Exercise goal: This task calls for copying every line of the records that includes the word "menu".

:: Information shown

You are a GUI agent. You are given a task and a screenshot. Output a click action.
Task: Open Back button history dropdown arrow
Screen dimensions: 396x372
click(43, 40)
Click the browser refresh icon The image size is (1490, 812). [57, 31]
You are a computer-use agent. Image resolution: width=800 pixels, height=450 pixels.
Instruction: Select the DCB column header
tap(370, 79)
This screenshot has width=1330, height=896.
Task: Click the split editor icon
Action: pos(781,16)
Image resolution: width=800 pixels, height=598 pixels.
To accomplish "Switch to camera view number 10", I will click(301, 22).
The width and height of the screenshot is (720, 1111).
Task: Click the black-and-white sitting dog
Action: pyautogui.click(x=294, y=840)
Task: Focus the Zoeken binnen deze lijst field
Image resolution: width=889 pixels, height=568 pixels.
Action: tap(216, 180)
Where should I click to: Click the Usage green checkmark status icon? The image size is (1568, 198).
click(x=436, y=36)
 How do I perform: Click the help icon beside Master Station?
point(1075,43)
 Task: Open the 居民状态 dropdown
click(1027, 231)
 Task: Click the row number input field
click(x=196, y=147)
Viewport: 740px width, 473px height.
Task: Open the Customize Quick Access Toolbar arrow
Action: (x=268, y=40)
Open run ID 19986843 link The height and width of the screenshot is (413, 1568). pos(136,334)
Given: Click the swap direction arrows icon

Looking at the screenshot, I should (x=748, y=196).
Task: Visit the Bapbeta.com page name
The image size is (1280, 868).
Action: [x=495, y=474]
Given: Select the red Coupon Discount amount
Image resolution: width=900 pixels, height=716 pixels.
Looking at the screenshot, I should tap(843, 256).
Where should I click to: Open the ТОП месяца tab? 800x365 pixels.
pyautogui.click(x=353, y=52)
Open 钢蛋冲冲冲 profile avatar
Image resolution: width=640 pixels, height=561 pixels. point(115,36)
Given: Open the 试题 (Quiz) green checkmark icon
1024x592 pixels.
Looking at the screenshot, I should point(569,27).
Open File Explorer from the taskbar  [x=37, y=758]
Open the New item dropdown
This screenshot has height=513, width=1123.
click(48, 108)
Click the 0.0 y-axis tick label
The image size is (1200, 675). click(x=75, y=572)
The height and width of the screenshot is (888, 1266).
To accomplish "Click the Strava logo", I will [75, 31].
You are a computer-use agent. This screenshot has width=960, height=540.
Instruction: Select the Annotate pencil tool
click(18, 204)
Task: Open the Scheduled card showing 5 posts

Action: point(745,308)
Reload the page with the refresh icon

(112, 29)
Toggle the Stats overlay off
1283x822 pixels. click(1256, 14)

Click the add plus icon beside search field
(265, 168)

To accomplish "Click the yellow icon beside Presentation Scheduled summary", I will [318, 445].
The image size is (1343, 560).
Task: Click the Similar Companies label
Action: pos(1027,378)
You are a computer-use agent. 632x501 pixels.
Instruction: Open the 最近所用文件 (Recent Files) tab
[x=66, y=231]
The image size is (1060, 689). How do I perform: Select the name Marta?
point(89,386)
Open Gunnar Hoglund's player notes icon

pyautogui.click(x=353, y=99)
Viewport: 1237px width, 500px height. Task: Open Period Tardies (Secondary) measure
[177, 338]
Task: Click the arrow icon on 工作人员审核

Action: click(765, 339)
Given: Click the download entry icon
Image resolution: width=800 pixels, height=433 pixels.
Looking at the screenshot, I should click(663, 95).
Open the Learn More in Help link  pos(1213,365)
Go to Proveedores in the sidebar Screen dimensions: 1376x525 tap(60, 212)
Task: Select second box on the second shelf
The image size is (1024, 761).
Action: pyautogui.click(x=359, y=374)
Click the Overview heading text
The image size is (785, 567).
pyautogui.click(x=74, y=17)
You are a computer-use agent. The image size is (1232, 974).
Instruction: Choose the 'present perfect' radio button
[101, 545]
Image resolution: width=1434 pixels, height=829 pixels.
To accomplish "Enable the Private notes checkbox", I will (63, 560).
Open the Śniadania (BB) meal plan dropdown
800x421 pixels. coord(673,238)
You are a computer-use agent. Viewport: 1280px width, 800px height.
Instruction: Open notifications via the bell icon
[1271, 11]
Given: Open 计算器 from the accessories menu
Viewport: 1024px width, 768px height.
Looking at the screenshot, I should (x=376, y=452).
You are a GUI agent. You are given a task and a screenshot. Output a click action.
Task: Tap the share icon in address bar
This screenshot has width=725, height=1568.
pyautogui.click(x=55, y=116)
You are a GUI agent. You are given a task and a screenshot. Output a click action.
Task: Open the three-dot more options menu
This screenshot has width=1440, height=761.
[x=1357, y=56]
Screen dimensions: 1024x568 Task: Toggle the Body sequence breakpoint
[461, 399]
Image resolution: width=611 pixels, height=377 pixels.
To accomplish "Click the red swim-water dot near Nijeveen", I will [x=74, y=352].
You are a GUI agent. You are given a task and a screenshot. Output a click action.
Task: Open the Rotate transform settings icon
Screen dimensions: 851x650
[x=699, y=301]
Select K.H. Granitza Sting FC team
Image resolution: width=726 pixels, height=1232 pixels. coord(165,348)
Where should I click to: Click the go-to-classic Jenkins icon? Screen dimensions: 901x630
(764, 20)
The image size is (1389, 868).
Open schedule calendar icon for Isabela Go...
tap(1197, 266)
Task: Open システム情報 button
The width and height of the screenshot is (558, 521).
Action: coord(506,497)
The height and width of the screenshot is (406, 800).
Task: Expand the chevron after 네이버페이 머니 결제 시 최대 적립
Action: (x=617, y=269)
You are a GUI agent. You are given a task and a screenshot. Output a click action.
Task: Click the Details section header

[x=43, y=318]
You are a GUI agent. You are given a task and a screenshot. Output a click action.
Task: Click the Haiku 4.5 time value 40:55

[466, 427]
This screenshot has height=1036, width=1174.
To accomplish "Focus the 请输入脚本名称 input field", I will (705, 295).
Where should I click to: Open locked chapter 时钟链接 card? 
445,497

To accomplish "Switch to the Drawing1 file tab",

::::

Solution to the problem:
Given: Open 计算器 from the accessories menu
Task: Open the three-dot more options menu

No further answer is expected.